→ **TEXT PROVIDED**:
Tim’s knowledge of franchises was minimal. He knew Marriott offered franchises, he had eaten at Subway before, and the basic idea appealed to him. The things he needed to get his business off the ground would be provided; everything else was up to him. So he went to the seminar and began to explore his options.
You might say that the idea had set up a franchise in Tim’s head. With the help of his broker, Tim quickly whittled down the options. Patio screens didn’t interest him at all. The food and beverage market seemed rich, but he saw a problem there, too.
“I thought about having a fast food franchise for a second,” Tim told me, “They’re great but there’s one on every corner. I just thought food and beverage is so competitive. I’m still amazed that more of them open all the time.” Entering into a highly competitive field exceeded the risk level that Tim was willing to take on.
He kept flipping through brochures. Starbucks. Transworld Business Advisors. Doctors Express… He almost tossed the information aside with the others. “The first thing I thought was, ‘Medical, I don’t want to have anything to do with it because I don’t know anything about it.’ But then Tim started looking at it a little bit more. Sure, he didn’t know anything about the medical industry, but his skills fit the company and the company fit his desired lifestyle. He took it seriously enough to fly to the company’s headquarters in Baltimore to meet with the leadership. (Luckily, he was still willing to stay in a hotel.)
The idea behind Doctor’s Express made sense to him. It was a familiar concept done in an entire new way. “Urgent care is not a new thing but still, a lot of people don’t know about it. It’s meant to be in between a primary care position and the emergency room.” Doctors Express promised to make urgent care even more convenient, accessible, and inexpensive. By now Tim was nearly sold. “Everyone needs a doctor at some point,” and here was a service that could cater to that need while making it easier to get to. Best of all, he didn’t need a medical background. His role would be to manage and grow the business and let the doctor’s manage their patients. His background was a perfect match for the demands of the business. Best of all, he could bring with him something that was sorely lacking in the medical industry.
Hospitality.
“We try to provide great hospitality skills to our staff. When someone comes in, they get treated like they’re checking into a hotel. We smile, we greet them, we give them great service, and we try to give them great service all the way through.” A doctor’s office that’s pleasant to visit? Now that is rare. And Tim knew it was a great way to set Doctor’s Express apart.
He had found his franchise.

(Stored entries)
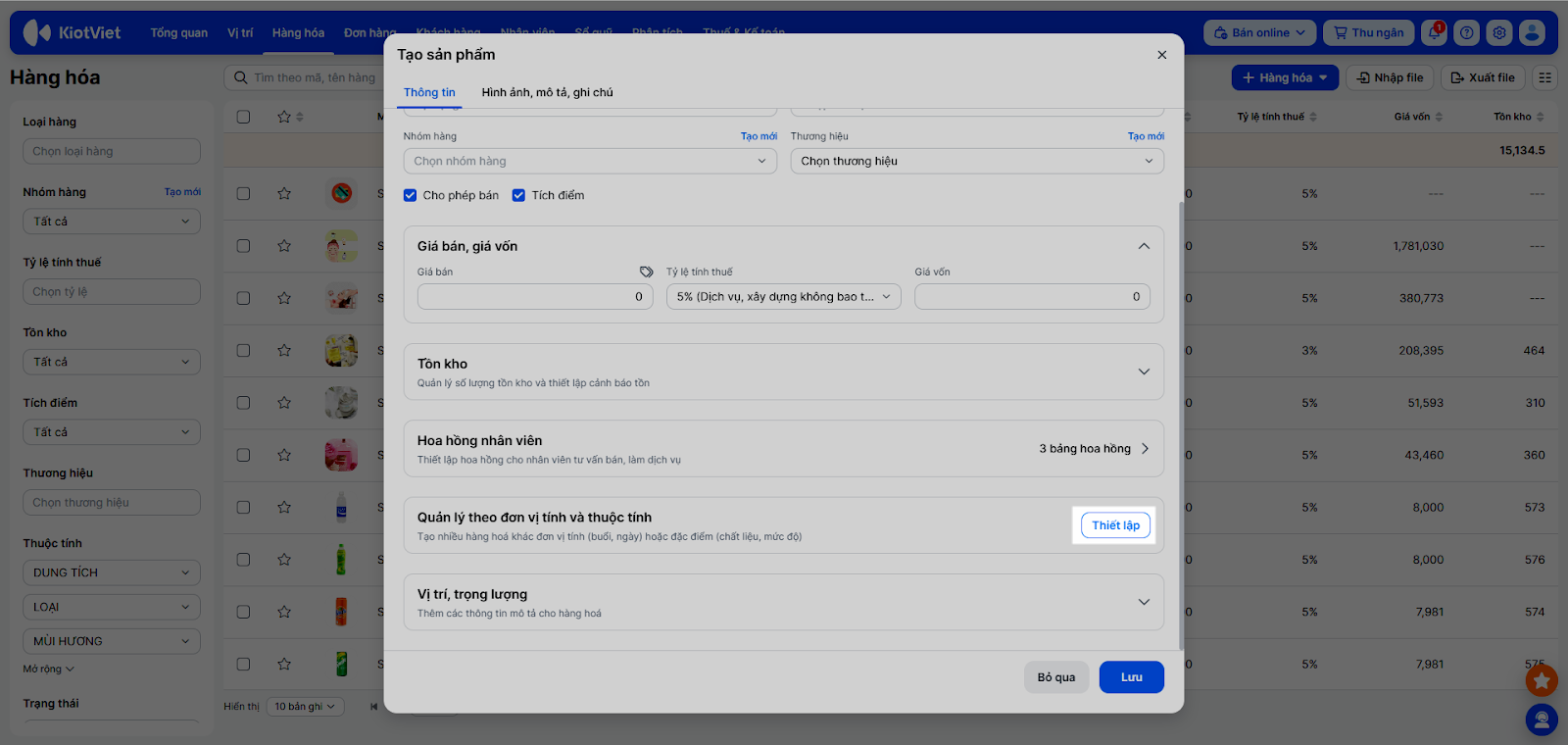1568x745 pixels.
Task: Click the KiotViet logo
Action: tap(73, 32)
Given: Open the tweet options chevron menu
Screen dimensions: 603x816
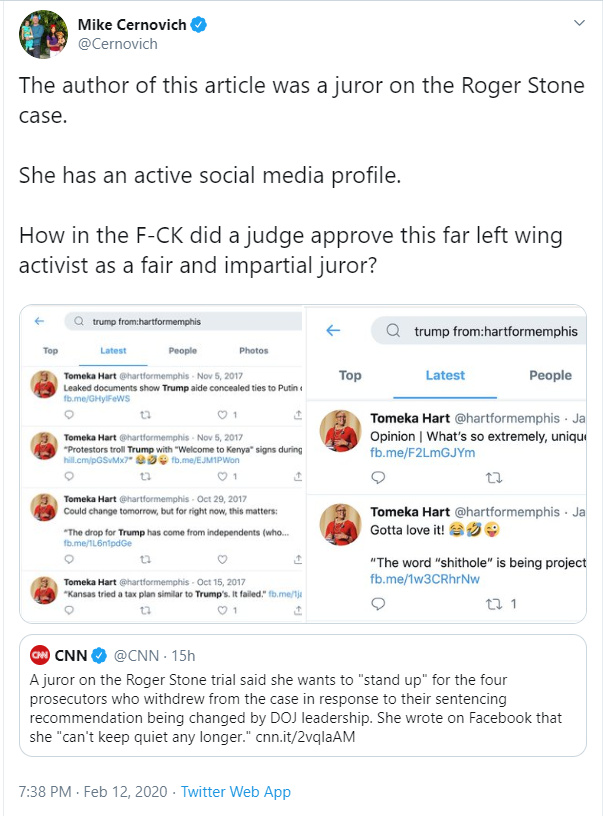Looking at the screenshot, I should pos(579,23).
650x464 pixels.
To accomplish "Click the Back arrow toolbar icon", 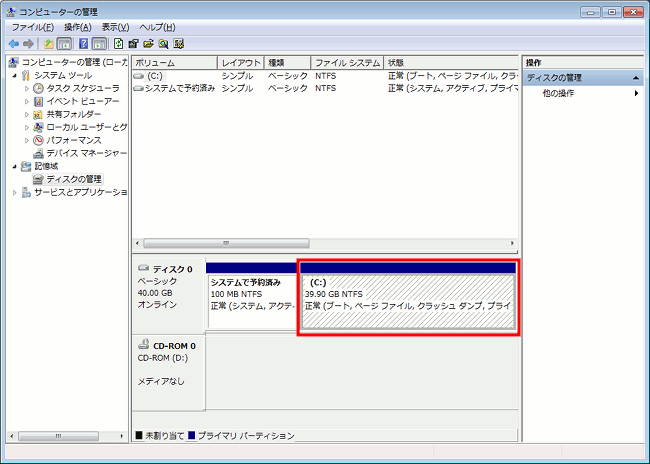I will pos(13,44).
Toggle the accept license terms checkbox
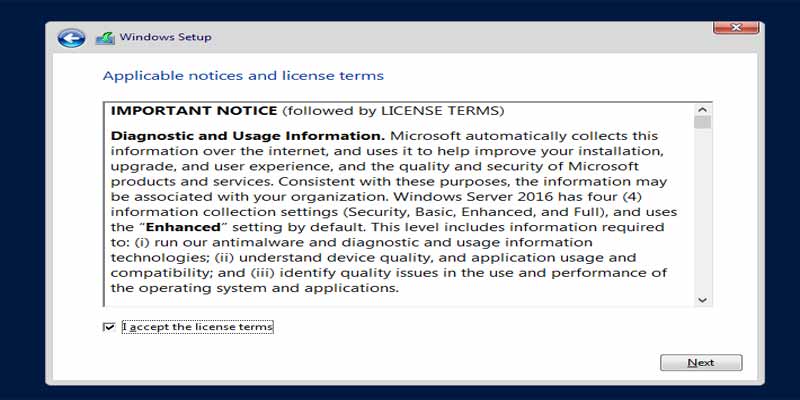Image resolution: width=800 pixels, height=400 pixels. (x=109, y=327)
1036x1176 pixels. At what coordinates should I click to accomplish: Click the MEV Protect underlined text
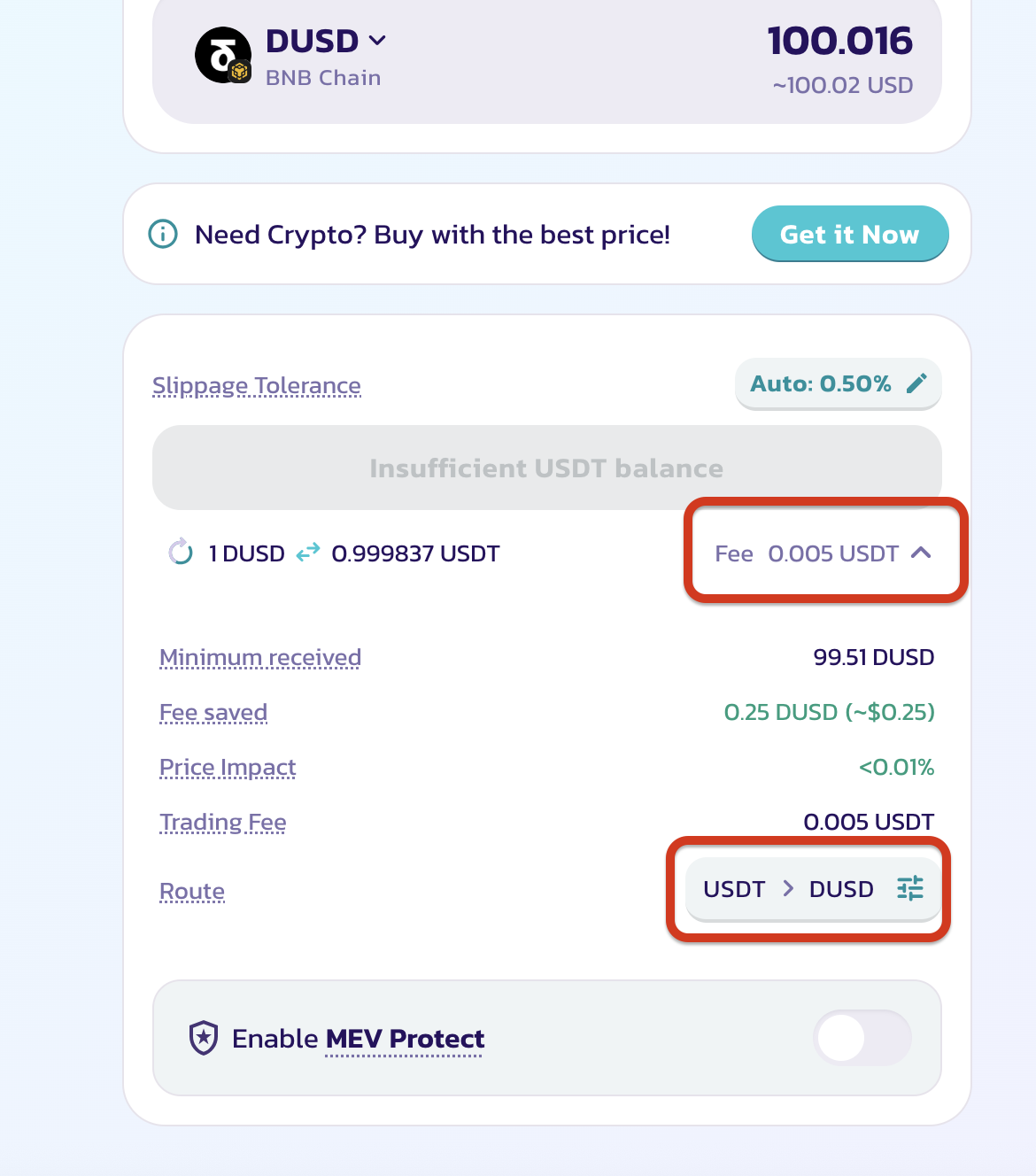(405, 1039)
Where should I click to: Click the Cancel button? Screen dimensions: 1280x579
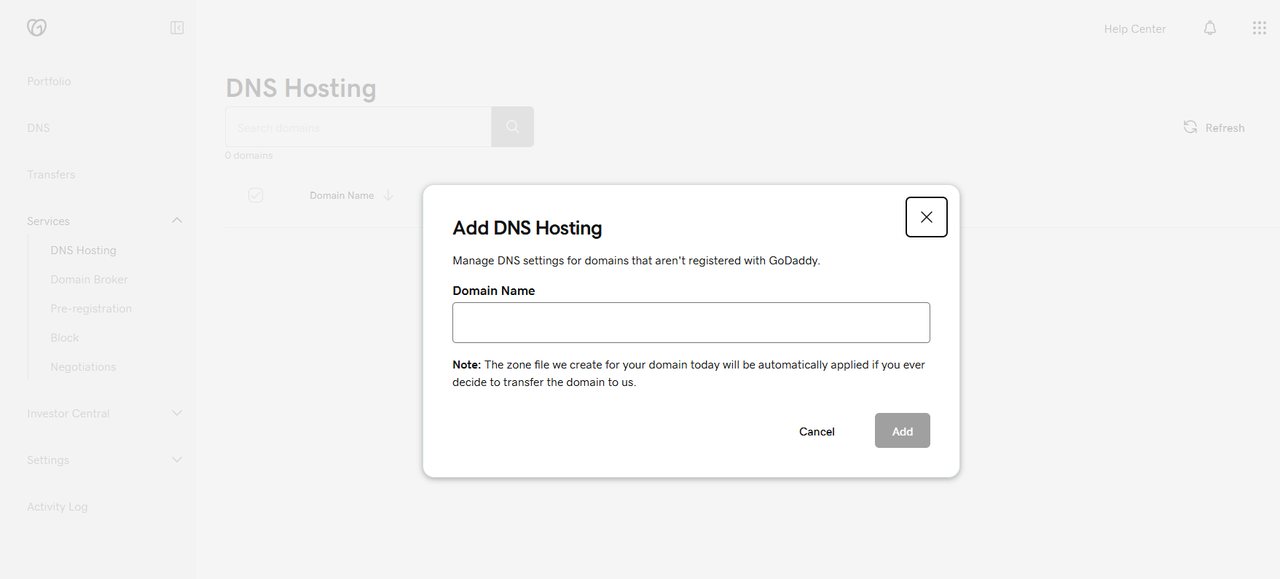pyautogui.click(x=816, y=431)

→ **WORK TO COMPLETE**:
1/ Render this sentence from the franchise story in Spanish: "He took it seriously enough to fly to the company’s headquarters in Baltimore to meet with the leadership."
2/ Transcribe the part of the franchise story starting at "Tim’s knowledge of" and ending at "to take on.".
Base every answer on the text alone.

→ **RESULTS FOR EACH TASK**:
1/ Se lo tomó lo bastante en serio como para volar a la sede de la compañía en Baltimore y reunirse con la dirección.

2/
Tim’s knowledge of franchises was minimal. He knew Marriott offered franchises, he had eaten at Subway before, and the basic idea appealed to him. The things he needed to get his business off the ground would be provided; everything else was up to him. So he went to the seminar and began to explore his options.
You might say that the idea had set up a franchise in Tim’s head. With the help of his broker, Tim quickly whittled down the options. Patio screens didn’t interest him at all. The food and beverage market seemed rich, but he saw a problem there, too.
“I thought about having a fast food franchise for a second,” Tim told me, “They’re great but there’s one on every corner. I just thought food and beverage is so competitive. I’m still amazed that more of them open all the time.” Entering into a highly competitive field exceeded the risk level that Tim was willing to take on.